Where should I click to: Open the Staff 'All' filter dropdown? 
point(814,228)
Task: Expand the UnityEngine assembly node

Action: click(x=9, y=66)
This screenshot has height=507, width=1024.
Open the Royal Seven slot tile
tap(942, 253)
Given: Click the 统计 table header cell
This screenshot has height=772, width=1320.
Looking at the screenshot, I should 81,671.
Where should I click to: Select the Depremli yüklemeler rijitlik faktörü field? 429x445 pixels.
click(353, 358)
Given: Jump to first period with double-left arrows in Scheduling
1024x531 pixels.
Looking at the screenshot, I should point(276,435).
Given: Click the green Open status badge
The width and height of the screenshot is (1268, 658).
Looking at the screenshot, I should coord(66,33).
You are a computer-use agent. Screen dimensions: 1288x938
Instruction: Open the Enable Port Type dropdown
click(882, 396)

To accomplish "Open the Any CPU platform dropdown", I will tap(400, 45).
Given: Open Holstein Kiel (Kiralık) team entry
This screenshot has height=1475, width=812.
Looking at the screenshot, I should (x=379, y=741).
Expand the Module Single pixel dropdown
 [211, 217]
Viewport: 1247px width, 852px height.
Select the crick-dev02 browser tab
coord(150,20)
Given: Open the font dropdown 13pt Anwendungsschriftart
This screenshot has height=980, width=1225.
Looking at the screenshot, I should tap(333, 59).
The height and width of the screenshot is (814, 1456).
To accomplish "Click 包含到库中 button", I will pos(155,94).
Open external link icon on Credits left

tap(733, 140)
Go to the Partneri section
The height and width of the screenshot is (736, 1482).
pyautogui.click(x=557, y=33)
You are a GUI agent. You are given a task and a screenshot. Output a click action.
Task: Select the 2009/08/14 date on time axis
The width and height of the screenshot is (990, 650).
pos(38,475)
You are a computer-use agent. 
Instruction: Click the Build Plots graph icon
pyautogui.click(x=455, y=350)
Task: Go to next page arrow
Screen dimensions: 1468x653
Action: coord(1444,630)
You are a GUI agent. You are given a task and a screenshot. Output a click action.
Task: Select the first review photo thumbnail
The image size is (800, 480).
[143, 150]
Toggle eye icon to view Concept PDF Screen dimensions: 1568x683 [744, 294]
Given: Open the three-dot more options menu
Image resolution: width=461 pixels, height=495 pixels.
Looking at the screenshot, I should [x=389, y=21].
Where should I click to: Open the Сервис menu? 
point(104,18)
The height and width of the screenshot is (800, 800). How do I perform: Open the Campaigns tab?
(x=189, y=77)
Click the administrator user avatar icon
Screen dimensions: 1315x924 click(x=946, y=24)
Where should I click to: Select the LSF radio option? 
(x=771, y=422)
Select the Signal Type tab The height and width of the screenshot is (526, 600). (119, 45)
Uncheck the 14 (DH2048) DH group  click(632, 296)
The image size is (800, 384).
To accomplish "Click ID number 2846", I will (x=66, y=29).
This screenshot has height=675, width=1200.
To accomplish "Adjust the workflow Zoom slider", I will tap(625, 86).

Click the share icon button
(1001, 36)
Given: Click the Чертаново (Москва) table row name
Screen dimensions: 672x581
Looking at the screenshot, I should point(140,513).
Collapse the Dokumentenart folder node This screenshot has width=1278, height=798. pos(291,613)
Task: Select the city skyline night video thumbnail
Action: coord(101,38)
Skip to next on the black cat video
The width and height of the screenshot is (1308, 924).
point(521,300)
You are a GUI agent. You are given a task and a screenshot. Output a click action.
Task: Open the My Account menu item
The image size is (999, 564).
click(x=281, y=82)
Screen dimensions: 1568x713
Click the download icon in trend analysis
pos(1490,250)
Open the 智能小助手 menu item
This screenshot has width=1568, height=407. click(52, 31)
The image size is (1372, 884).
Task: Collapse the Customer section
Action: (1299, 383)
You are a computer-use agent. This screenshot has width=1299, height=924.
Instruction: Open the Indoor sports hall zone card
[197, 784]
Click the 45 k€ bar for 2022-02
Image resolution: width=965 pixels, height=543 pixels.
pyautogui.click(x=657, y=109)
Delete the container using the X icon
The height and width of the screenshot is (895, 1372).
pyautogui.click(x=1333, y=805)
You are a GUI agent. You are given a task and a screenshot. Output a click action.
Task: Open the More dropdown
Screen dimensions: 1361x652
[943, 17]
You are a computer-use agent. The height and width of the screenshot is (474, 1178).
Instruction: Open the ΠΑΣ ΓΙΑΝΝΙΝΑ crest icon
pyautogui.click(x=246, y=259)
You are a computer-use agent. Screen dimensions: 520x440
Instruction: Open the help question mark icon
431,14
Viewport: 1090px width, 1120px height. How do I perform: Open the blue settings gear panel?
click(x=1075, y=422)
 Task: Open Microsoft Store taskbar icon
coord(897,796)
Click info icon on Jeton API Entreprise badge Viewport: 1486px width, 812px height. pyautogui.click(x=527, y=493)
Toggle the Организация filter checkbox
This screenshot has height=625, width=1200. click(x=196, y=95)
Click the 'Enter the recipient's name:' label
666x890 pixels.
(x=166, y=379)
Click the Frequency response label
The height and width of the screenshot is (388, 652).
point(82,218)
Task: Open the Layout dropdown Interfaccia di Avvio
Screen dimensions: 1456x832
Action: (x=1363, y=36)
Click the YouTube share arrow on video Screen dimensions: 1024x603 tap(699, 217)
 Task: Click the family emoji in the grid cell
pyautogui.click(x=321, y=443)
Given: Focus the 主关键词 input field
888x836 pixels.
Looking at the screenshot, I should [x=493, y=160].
********************
Exercise requirements » Rewrite all of the records above, replacing "dropdown" with "drop-down list" wherever it occurs and leaving everything else unchanged.

Complete answer »
Where should I click to: Open the Staff 'All' filter drop-down list? 
point(814,228)
Task: Expand the UnityEngine assembly node

Action: click(x=9, y=66)
This screenshot has height=507, width=1024.
Open the Royal Seven slot tile
tap(942, 253)
Given: Click the 统计 table header cell
This screenshot has height=772, width=1320.
Looking at the screenshot, I should 81,671.
Where should I click to: Select the Depremli yüklemeler rijitlik faktörü field? 429x445 pixels.
click(353, 358)
Given: Jump to first period with double-left arrows in Scheduling
1024x531 pixels.
Looking at the screenshot, I should point(276,435).
Given: Click the green Open status badge
The width and height of the screenshot is (1268, 658).
Looking at the screenshot, I should coord(66,33).
You are a computer-use agent. Screen dimensions: 1288x938
Instruction: Open the Enable Port Type drop-down list
click(882, 396)

To accomplish "Open the Any CPU platform drop-down list", I will tap(400, 45).
Given: Open Holstein Kiel (Kiralık) team entry
This screenshot has height=1475, width=812.
Looking at the screenshot, I should (x=379, y=741).
Expand the Module Single pixel drop-down list
 [211, 217]
Viewport: 1247px width, 852px height.
Select the crick-dev02 browser tab
coord(150,20)
Given: Open the font drop-down list 13pt Anwendungsschriftart
This screenshot has height=980, width=1225.
Looking at the screenshot, I should tap(333, 59).
The height and width of the screenshot is (814, 1456).
To accomplish "Click 包含到库中 button", I will pos(155,94).
Open external link icon on Credits left

tap(733, 140)
Go to the Partneri section
The height and width of the screenshot is (736, 1482).
pyautogui.click(x=557, y=33)
You are a GUI agent. You are given a task and a screenshot. Output a click action.
Task: Select the 2009/08/14 date on time axis
The width and height of the screenshot is (990, 650).
pos(38,475)
You are a computer-use agent. 
Instruction: Click the Build Plots graph icon
pyautogui.click(x=455, y=350)
Task: Go to next page arrow
Screen dimensions: 1468x653
Action: coord(1444,630)
You are a GUI agent. You are given a task and a screenshot. Output a click action.
Task: Select the first review photo thumbnail
The image size is (800, 480).
[143, 150]
Toggle eye icon to view Concept PDF Screen dimensions: 1568x683 [744, 294]
Given: Open the three-dot more options menu
Image resolution: width=461 pixels, height=495 pixels.
Looking at the screenshot, I should [x=389, y=21].
Where should I click to: Open the Сервис menu? 
point(104,18)
The height and width of the screenshot is (800, 800). How do I perform: Open the Campaigns tab?
(x=189, y=77)
Click the administrator user avatar icon
Screen dimensions: 1315x924 click(x=946, y=24)
Where should I click to: Select the LSF radio option? 
(x=771, y=422)
Select the Signal Type tab The height and width of the screenshot is (526, 600). (119, 45)
Uncheck the 14 (DH2048) DH group  click(632, 296)
The image size is (800, 384).
To accomplish "Click ID number 2846", I will (x=66, y=29).
This screenshot has height=675, width=1200.
To accomplish "Adjust the workflow Zoom slider", I will tap(625, 86).

Click the share icon button
(1001, 36)
Given: Click the Чертаново (Москва) table row name
Screen dimensions: 672x581
Looking at the screenshot, I should point(140,513).
Collapse the Dokumentenart folder node This screenshot has width=1278, height=798. pos(291,613)
Task: Select the city skyline night video thumbnail
Action: coord(101,38)
Skip to next on the black cat video
The width and height of the screenshot is (1308, 924).
point(521,300)
You are a GUI agent. You are given a task and a screenshot. Output a click action.
Task: Open the My Account menu item
The image size is (999, 564).
click(x=281, y=82)
Screen dimensions: 1568x713
Click the download icon in trend analysis
pos(1490,250)
Open the 智能小助手 menu item
This screenshot has width=1568, height=407. click(52, 31)
The image size is (1372, 884).
Task: Collapse the Customer section
Action: (1299, 383)
You are a computer-use agent. This screenshot has width=1299, height=924.
Instruction: Open the Indoor sports hall zone card
[197, 784]
Click the 45 k€ bar for 2022-02
Image resolution: width=965 pixels, height=543 pixels.
pyautogui.click(x=657, y=109)
Delete the container using the X icon
The height and width of the screenshot is (895, 1372).
pyautogui.click(x=1333, y=805)
You are a GUI agent. You are given a task and a screenshot. Output a click action.
Task: Open the More drop-down list
Screen dimensions: 1361x652
[943, 17]
You are a computer-use agent. The height and width of the screenshot is (474, 1178).
Instruction: Open the ΠΑΣ ΓΙΑΝΝΙΝΑ crest icon
pyautogui.click(x=246, y=259)
You are a computer-use agent. Screen dimensions: 520x440
Instruction: Open the help question mark icon
431,14
Viewport: 1090px width, 1120px height. How do I perform: Open the blue settings gear panel?
click(x=1075, y=422)
 Task: Open Microsoft Store taskbar icon
coord(897,796)
Click info icon on Jeton API Entreprise badge Viewport: 1486px width, 812px height. pyautogui.click(x=527, y=493)
Toggle the Организация filter checkbox
This screenshot has height=625, width=1200. click(x=196, y=95)
Click the 'Enter the recipient's name:' label
666x890 pixels.
(x=166, y=379)
Click the Frequency response label
The height and width of the screenshot is (388, 652).
point(82,218)
Task: Open the Layout drop-down list Interfaccia di Avvio
Screen dimensions: 1456x832
Action: (x=1363, y=36)
Click the YouTube share arrow on video Screen dimensions: 1024x603 tap(699, 217)
 Task: Click the family emoji in the grid cell
pyautogui.click(x=321, y=443)
Given: Focus the 主关键词 input field
888x836 pixels.
Looking at the screenshot, I should [x=493, y=160].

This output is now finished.